§ Data listing

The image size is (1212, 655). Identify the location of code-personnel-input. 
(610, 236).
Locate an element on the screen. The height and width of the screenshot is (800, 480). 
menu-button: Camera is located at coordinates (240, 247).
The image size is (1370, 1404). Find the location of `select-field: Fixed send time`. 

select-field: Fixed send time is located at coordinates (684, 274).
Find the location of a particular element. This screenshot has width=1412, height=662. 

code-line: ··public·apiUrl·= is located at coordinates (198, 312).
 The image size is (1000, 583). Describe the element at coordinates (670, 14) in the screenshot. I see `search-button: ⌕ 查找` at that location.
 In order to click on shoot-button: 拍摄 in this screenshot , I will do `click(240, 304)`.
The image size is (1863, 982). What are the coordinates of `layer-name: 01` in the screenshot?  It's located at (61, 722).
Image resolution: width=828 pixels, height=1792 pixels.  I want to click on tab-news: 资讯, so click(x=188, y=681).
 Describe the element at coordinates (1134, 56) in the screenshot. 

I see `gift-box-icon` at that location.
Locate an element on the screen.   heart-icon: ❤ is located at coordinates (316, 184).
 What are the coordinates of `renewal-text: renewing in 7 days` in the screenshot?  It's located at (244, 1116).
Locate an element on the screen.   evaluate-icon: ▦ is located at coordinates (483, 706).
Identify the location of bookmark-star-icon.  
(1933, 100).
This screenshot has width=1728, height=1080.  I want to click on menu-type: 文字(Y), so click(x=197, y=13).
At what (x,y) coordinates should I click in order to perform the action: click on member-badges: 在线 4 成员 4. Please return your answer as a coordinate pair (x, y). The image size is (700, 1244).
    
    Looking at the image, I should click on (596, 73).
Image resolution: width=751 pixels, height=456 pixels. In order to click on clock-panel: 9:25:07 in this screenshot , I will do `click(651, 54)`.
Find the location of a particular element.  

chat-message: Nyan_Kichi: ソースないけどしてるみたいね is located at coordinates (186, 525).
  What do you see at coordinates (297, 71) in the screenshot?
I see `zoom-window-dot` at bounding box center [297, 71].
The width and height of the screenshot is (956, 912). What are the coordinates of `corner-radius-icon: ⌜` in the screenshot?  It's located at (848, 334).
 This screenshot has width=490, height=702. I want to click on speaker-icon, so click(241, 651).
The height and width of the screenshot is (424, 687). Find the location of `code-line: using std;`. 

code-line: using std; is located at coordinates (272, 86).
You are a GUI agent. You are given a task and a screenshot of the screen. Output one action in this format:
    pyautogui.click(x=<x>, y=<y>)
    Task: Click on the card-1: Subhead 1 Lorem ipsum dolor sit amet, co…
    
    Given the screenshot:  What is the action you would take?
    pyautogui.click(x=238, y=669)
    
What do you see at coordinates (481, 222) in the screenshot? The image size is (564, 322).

§ What is expected
Print the lines of the entries from the start through the line containing "menu-button: Camera is", inclusive, repeating them exactly.

§ Exercise solution
The image size is (1212, 655). Identify the location of code-personnel-input. 
(610, 236).
Locate an element on the screen. The height and width of the screenshot is (800, 480). 
menu-button: Camera is located at coordinates (240, 247).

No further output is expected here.